367062 (2) [Avatar] Offline

In section 8.4 listing 8.10 the calculation of the reference value for the learning is defined as follows:

action_q_vals[0, next_action_idx] = reward + self.gamma * next_action_q_vals[0,

I don't quite understand why this works in terms of units and scales. The reward is some amount of money and in a scale depending on budget and share prices. The utility of next_action_q_vals should be some "arbitrary" number depending on the input vector, the weights and the regularisation. Also we can't know the range of q.

As far as i understand adding the reward to the utility is supposed to increase or decrease the expected utility in the next step. But it should be possible (even expected, i assume) that the utilities and the rewards end up in very different ranges. So lets say utility values from 10K to 50K and reward values from 10.0 to 30.0 (Especially since we only sale one share at a time). So it could be really hard to change the decision for the next step by means of adding the reward.
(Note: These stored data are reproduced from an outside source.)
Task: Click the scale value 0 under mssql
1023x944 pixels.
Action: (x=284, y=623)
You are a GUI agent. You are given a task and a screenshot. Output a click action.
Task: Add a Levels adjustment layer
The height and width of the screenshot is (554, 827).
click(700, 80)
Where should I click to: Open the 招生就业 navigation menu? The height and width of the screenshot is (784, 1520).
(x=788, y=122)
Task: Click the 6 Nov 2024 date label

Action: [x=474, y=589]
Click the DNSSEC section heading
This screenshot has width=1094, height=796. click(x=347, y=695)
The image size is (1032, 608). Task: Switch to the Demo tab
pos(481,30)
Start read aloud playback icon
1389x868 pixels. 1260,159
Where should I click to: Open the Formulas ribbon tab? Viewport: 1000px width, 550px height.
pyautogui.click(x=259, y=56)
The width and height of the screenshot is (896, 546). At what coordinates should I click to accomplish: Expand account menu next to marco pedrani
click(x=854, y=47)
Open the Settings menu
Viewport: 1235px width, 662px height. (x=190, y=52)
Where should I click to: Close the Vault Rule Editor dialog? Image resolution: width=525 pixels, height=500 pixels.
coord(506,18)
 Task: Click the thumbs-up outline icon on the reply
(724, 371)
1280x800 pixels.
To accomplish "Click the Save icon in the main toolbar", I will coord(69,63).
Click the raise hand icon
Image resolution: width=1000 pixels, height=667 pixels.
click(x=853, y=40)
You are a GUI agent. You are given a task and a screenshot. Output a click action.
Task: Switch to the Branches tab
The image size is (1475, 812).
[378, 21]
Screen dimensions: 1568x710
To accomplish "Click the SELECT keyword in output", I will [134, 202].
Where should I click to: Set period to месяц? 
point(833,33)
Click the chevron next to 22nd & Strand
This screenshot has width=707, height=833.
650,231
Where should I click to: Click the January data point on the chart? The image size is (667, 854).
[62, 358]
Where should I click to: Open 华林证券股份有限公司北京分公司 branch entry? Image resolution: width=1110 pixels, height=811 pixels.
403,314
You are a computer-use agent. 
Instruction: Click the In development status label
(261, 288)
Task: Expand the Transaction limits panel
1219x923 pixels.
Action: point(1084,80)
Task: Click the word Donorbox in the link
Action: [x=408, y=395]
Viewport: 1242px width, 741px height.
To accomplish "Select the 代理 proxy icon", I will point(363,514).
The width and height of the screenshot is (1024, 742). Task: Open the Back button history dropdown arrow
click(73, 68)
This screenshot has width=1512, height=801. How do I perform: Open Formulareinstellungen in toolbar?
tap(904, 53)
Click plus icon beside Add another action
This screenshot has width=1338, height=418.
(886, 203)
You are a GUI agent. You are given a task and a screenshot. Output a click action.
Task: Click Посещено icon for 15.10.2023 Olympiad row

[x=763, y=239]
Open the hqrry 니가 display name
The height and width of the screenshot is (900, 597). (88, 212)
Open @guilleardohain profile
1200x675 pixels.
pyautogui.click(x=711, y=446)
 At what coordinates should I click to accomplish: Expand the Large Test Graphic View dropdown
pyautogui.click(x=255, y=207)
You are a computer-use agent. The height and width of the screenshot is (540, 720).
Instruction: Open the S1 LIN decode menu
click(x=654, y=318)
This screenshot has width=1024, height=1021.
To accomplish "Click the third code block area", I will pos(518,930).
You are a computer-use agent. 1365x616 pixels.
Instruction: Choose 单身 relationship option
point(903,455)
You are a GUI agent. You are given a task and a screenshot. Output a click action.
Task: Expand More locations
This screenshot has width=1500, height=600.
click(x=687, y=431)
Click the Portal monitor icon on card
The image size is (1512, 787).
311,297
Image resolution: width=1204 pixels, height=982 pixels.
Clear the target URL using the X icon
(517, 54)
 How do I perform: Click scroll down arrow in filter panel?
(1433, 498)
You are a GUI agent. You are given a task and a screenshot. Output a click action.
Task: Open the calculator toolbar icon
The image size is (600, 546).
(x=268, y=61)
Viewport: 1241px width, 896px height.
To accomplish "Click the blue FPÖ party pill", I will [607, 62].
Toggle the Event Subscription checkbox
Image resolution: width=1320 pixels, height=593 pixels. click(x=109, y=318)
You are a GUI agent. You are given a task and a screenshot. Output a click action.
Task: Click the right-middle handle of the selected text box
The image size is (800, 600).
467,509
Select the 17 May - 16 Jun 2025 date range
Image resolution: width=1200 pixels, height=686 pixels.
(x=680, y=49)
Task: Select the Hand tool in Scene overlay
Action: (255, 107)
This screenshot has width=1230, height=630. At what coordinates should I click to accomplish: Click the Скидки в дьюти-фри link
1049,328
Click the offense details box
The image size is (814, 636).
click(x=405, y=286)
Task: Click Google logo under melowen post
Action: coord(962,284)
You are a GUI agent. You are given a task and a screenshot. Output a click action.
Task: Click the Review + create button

Hope I made my issue / question clear. So, i basically would at least expect some kind of normalisation of reward (money) and utility (unit less) before the update.

EDIT: Actually, after some more consideration I also don't quite understand why in

action_q_vals[0, next_action_idx] = reward + self.gamma * next_action_q_vals[0,

next_action_idx is modified and not the current action. Shouldn't we reward or punish the current action given then current state and the expectations of the next step?

Also, why does it makes sense to use the utility of the next step without checking the actual reward of the next step (like defined in the formula on page 147)?

I would in general like a bit more explanation in the text why update_q in 8.10 is implemented in this way. The general idea of RL is well communicated in the chapter, i would say, but the details of how to do it in specific situations are still important.

Thank in advance for help!